Material for this exercise:
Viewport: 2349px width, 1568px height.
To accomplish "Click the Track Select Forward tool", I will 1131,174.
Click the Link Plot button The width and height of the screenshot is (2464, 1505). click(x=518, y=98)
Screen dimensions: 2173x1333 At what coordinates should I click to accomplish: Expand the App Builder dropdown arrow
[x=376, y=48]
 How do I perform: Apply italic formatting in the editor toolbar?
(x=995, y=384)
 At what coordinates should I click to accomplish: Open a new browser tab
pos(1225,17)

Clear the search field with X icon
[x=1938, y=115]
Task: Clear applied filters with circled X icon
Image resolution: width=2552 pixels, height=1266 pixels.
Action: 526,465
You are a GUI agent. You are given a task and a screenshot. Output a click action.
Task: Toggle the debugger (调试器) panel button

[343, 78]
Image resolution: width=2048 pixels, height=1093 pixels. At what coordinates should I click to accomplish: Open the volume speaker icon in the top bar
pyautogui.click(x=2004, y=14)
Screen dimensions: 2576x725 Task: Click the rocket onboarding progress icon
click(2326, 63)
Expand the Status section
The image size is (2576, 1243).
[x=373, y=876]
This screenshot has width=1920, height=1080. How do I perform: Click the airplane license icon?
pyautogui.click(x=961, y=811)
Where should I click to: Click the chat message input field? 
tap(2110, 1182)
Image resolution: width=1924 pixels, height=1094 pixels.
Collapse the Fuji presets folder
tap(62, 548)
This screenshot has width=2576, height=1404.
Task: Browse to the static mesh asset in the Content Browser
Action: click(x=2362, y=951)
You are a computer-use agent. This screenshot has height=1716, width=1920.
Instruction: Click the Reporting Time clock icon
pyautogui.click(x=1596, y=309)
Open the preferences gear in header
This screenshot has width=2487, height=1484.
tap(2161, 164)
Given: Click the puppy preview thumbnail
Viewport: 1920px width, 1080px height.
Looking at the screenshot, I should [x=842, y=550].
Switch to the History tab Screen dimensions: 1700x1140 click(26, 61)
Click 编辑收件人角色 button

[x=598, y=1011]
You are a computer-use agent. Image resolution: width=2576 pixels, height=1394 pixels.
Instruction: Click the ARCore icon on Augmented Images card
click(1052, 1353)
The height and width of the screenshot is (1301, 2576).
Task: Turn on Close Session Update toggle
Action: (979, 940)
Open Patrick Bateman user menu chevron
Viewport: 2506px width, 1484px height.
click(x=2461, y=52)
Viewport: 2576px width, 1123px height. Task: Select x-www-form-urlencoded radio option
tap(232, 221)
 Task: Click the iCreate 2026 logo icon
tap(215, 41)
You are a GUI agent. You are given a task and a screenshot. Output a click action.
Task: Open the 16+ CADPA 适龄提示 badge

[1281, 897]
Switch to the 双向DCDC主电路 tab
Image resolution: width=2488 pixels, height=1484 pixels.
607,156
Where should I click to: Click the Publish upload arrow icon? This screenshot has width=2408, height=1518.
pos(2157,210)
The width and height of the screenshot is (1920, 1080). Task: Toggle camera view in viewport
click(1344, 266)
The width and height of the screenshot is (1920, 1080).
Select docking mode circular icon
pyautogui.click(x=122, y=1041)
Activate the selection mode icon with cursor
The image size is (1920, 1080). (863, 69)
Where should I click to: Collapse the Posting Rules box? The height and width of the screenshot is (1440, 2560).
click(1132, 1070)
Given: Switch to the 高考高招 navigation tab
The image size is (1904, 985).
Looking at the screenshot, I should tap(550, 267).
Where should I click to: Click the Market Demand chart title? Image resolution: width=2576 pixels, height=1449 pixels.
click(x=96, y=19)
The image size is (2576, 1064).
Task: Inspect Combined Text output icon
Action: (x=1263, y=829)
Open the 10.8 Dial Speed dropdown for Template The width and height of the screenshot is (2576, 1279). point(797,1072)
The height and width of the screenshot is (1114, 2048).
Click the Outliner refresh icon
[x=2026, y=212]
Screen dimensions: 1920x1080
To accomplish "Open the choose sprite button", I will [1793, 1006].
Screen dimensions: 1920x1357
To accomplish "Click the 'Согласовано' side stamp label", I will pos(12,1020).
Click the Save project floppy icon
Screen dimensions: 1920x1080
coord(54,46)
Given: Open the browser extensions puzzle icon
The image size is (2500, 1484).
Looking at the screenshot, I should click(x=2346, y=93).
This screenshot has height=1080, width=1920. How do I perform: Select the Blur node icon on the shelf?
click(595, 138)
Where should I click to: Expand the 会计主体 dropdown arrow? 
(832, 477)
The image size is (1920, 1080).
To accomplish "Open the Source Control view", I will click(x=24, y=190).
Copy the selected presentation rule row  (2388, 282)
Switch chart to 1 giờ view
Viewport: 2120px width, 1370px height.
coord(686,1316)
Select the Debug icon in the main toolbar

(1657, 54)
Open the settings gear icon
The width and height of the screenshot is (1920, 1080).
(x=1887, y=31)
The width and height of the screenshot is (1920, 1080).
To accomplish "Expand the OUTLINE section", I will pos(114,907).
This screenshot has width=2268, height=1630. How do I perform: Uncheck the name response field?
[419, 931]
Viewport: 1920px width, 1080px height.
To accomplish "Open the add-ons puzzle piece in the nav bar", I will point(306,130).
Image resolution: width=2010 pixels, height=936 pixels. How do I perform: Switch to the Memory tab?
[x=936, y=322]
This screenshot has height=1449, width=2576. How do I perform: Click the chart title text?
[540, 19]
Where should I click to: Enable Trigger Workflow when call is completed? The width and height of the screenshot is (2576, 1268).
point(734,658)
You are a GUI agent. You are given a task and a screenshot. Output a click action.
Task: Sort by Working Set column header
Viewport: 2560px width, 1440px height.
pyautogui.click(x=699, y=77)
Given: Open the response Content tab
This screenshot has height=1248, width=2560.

What to produce: Restate every entry above exactly as it stands.

Output for this exercise:
Viewport: 2349px width, 1568px height.
To accomplish "Click the Track Select Forward tool", I will 1131,174.
Click the Link Plot button The width and height of the screenshot is (2464, 1505). click(x=518, y=98)
Screen dimensions: 2173x1333 At what coordinates should I click to accomplish: Expand the App Builder dropdown arrow
[x=376, y=48]
 How do I perform: Apply italic formatting in the editor toolbar?
(x=995, y=384)
 At what coordinates should I click to accomplish: Open a new browser tab
pos(1225,17)

Clear the search field with X icon
[x=1938, y=115]
Task: Clear applied filters with circled X icon
Image resolution: width=2552 pixels, height=1266 pixels.
Action: 526,465
You are a GUI agent. You are given a task and a screenshot. Output a click action.
Task: Toggle the debugger (调试器) panel button

[343, 78]
Image resolution: width=2048 pixels, height=1093 pixels. At what coordinates should I click to accomplish: Open the volume speaker icon in the top bar
pyautogui.click(x=2004, y=14)
Screen dimensions: 2576x725 Task: Click the rocket onboarding progress icon
click(2326, 63)
Expand the Status section
The image size is (2576, 1243).
[x=373, y=876]
This screenshot has width=1920, height=1080. How do I perform: Click the airplane license icon?
pyautogui.click(x=961, y=811)
Where should I click to: Click the chat message input field? 
tap(2110, 1182)
Image resolution: width=1924 pixels, height=1094 pixels.
Collapse the Fuji presets folder
tap(62, 548)
This screenshot has width=2576, height=1404.
Task: Browse to the static mesh asset in the Content Browser
Action: click(x=2362, y=951)
You are a computer-use agent. This screenshot has height=1716, width=1920.
Instruction: Click the Reporting Time clock icon
pyautogui.click(x=1596, y=309)
Open the preferences gear in header
This screenshot has width=2487, height=1484.
tap(2161, 164)
Given: Click the puppy preview thumbnail
Viewport: 1920px width, 1080px height.
Looking at the screenshot, I should [x=842, y=550].
Switch to the History tab Screen dimensions: 1700x1140 click(26, 61)
Click 编辑收件人角色 button

[x=598, y=1011]
You are a computer-use agent. Image resolution: width=2576 pixels, height=1394 pixels.
Instruction: Click the ARCore icon on Augmented Images card
click(1052, 1353)
The height and width of the screenshot is (1301, 2576).
Task: Turn on Close Session Update toggle
Action: (979, 940)
Open Patrick Bateman user menu chevron
Viewport: 2506px width, 1484px height.
click(x=2461, y=52)
Viewport: 2576px width, 1123px height. Task: Select x-www-form-urlencoded radio option
tap(232, 221)
 Task: Click the iCreate 2026 logo icon
tap(215, 41)
You are a GUI agent. You are given a task and a screenshot. Output a click action.
Task: Open the 16+ CADPA 适龄提示 badge

[1281, 897]
Switch to the 双向DCDC主电路 tab
Image resolution: width=2488 pixels, height=1484 pixels.
607,156
Where should I click to: Click the Publish upload arrow icon? This screenshot has width=2408, height=1518.
pos(2157,210)
The width and height of the screenshot is (1920, 1080). Task: Toggle camera view in viewport
click(1344, 266)
The width and height of the screenshot is (1920, 1080).
Select docking mode circular icon
pyautogui.click(x=122, y=1041)
Activate the selection mode icon with cursor
The image size is (1920, 1080). (863, 69)
Where should I click to: Collapse the Posting Rules box? The height and width of the screenshot is (1440, 2560).
click(1132, 1070)
Given: Switch to the 高考高招 navigation tab
The image size is (1904, 985).
Looking at the screenshot, I should tap(550, 267).
Where should I click to: Click the Market Demand chart title? Image resolution: width=2576 pixels, height=1449 pixels.
click(x=96, y=19)
The image size is (2576, 1064).
Task: Inspect Combined Text output icon
Action: (x=1263, y=829)
Open the 10.8 Dial Speed dropdown for Template The width and height of the screenshot is (2576, 1279). point(797,1072)
The height and width of the screenshot is (1114, 2048).
Click the Outliner refresh icon
[x=2026, y=212]
Screen dimensions: 1920x1080
To accomplish "Open the choose sprite button", I will [1793, 1006].
Screen dimensions: 1920x1357
To accomplish "Click the 'Согласовано' side stamp label", I will pos(12,1020).
Click the Save project floppy icon
Screen dimensions: 1920x1080
coord(54,46)
Given: Open the browser extensions puzzle icon
The image size is (2500, 1484).
Looking at the screenshot, I should click(x=2346, y=93).
This screenshot has height=1080, width=1920. How do I perform: Select the Blur node icon on the shelf?
click(595, 138)
Where should I click to: Expand the 会计主体 dropdown arrow? 
(832, 477)
The image size is (1920, 1080).
To accomplish "Open the Source Control view", I will click(x=24, y=190).
Copy the selected presentation rule row  (2388, 282)
Switch chart to 1 giờ view
Viewport: 2120px width, 1370px height.
coord(686,1316)
Select the Debug icon in the main toolbar

(1657, 54)
Open the settings gear icon
The width and height of the screenshot is (1920, 1080).
(x=1887, y=31)
The width and height of the screenshot is (1920, 1080).
To accomplish "Expand the OUTLINE section", I will pos(114,907).
This screenshot has width=2268, height=1630. How do I perform: Uncheck the name response field?
[419, 931]
Viewport: 1920px width, 1080px height.
To accomplish "Open the add-ons puzzle piece in the nav bar", I will point(306,130).
Image resolution: width=2010 pixels, height=936 pixels. How do I perform: Switch to the Memory tab?
[x=936, y=322]
This screenshot has height=1449, width=2576. How do I perform: Click the chart title text?
[540, 19]
Where should I click to: Enable Trigger Workflow when call is completed? The width and height of the screenshot is (2576, 1268).
point(734,658)
You are a GUI agent. You are given a task and a screenshot. Output a click action.
Task: Sort by Working Set column header
Viewport: 2560px width, 1440px height.
pyautogui.click(x=699, y=77)
Given: Open the response Content tab
This screenshot has height=1248, width=2560.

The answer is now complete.